The reason for this lag, according to economist Tyler Cowen, is that we have burned through all of the relatively easy innovation. The low-hanging fruit has been plucked, as he argues in The Great Stagnation. Making progress in areas such as transportation, energy, and medicine now requires more complex efforts on a much larger scale, efforts that are unlikely to emerge without some smart prodding by government and the private sector.
Fortunately, there are two solid models that have already proven effective at cracking problems and pushing past plateaus. The first approach is for governments to fund large prizes for successful innovations. This is an old idea: The French government used a prize to spur the invention of canned food; the British government established the famous Longitude Prize in 1714. Innovation prizes can provide serious money while preserving a pluralistic, “anyone can try” quality. Everyone assumed the astronomers of the Royal Observatory would find a way for ships to determine their longitude; in fact, the solution came from a village carpenter with a gift for making accurate clocks.
Prizes made a comeback in the ’00s. Their modest scale but outsize success only show how much potential the model has. The Ansari X Prize helped inspire a private flight into space, and now Virgin Galactic is taking orders from space tourists.
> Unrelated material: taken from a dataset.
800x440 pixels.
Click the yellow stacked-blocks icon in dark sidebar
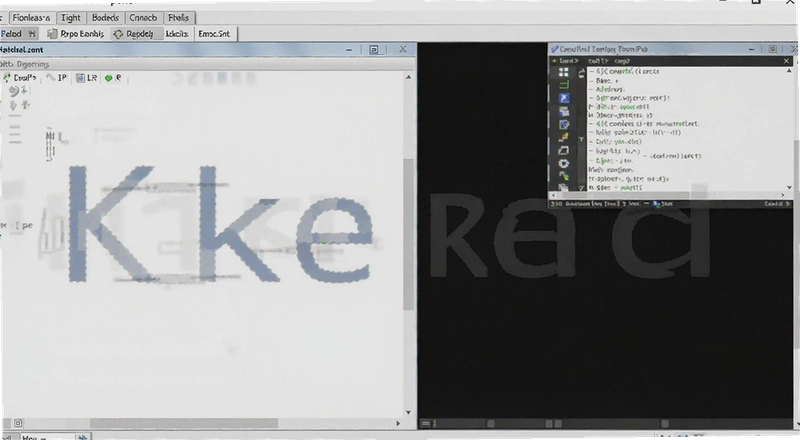click(563, 137)
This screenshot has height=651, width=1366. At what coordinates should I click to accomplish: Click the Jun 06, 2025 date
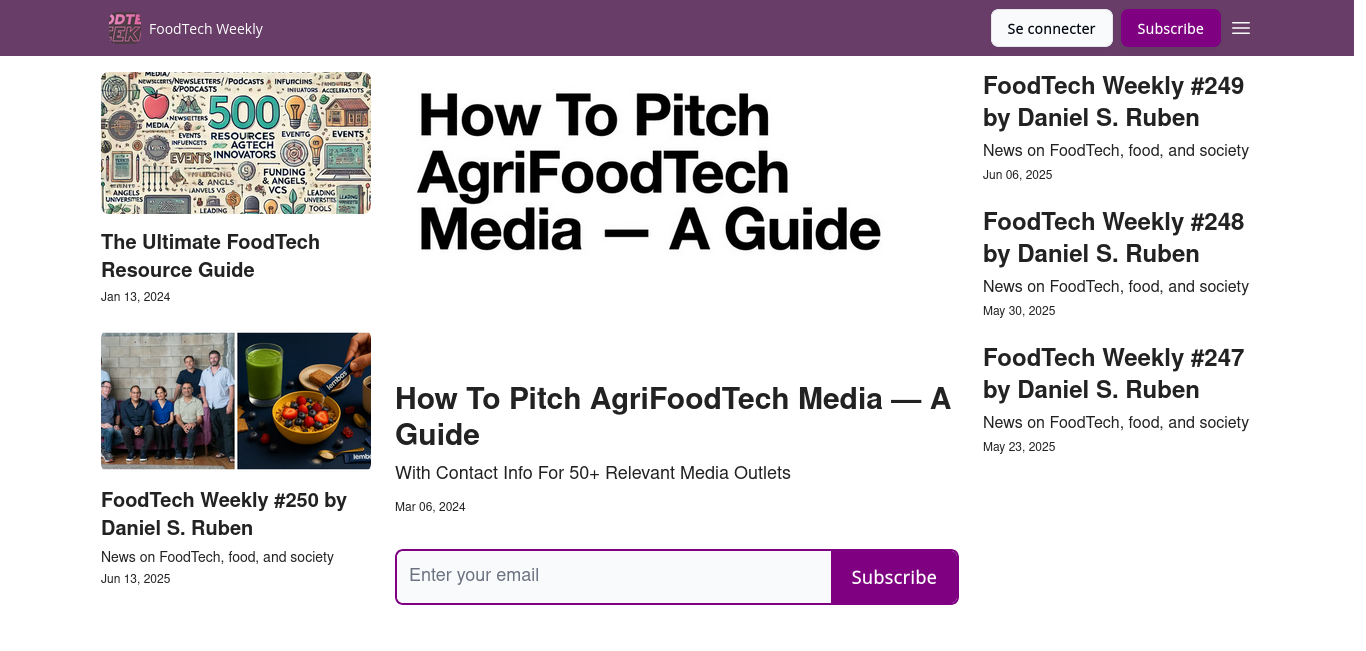tap(1017, 175)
Netflix used a $1 million reward to upgrade its recommendation engine, while similar statistical challenges are hosted by the website Kaggle. These proofs of concept suggest that huge innovative gains could be made if governments got involved and put billions on the line.
In this era of tighter fiscal belts and diminished objectives, that hasn’t happened—with one ambitious exception: In June 2009, five national governments, along with the Bill & Melinda Gates Foundation, put $1.5 billion into a program that rewards the developers of a new cost-effective vaccine against pneumococcal disease. The result is now being used to protect poor children against this mass killer. And the program’s proponents hope to establish far larger incentives to encourage the development of vaccines for even more-challenging diseases: malaria and HIV.
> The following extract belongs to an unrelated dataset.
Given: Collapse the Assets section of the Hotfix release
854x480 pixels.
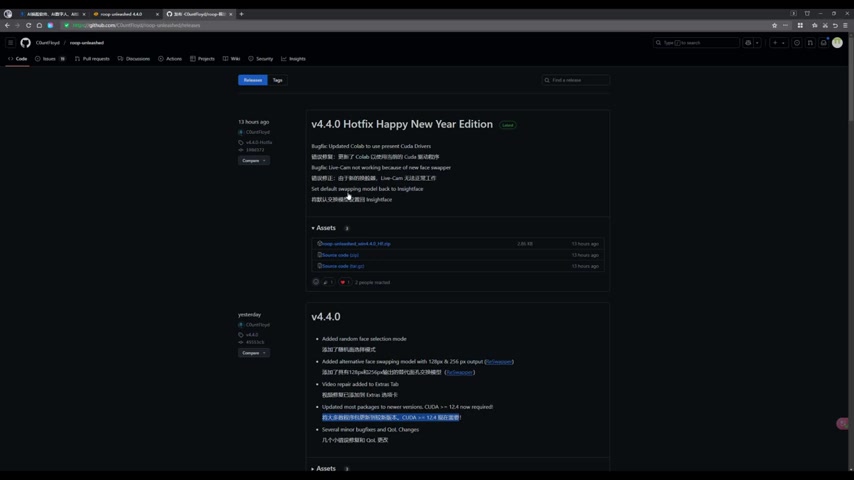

The second approach to goading innovation is simpler. Research funders such as the National Institutes of Health should set aside a larger chunk of their budgets for highly speculative projects. That is what one private foundation, the Howard Hughes Medical Institute, already does, explicitly seeking projects that are too risky for anyone else to fund, “even if it means uncertainty or the chance of failure.”
Three economists, Pierre Azoulay, Gustavo Manso, and Joshua Graff Zivin, have rigorously evaluated the Hughes approach. They found that once scientists received HHMI funding, they produced more failures—but also far more highly cited “blockbuster” research papers. In other words: more risk, more reward. Yet HHMI research grants, big as they are, are substantially less than one-tenth of 1 percent of global R&D.
But change has begun. NASA and other government agencies are recognizing the power of innovation prizes and starting to introduce relatively small awards. The NIH, meanwhile, is establishing more risk-friendly grants. The past 150 years have made us complacent about how new technologies actually happen. That has to end. Innovation must be painstakingly nurtured and generously funded. With the right tools, it will be.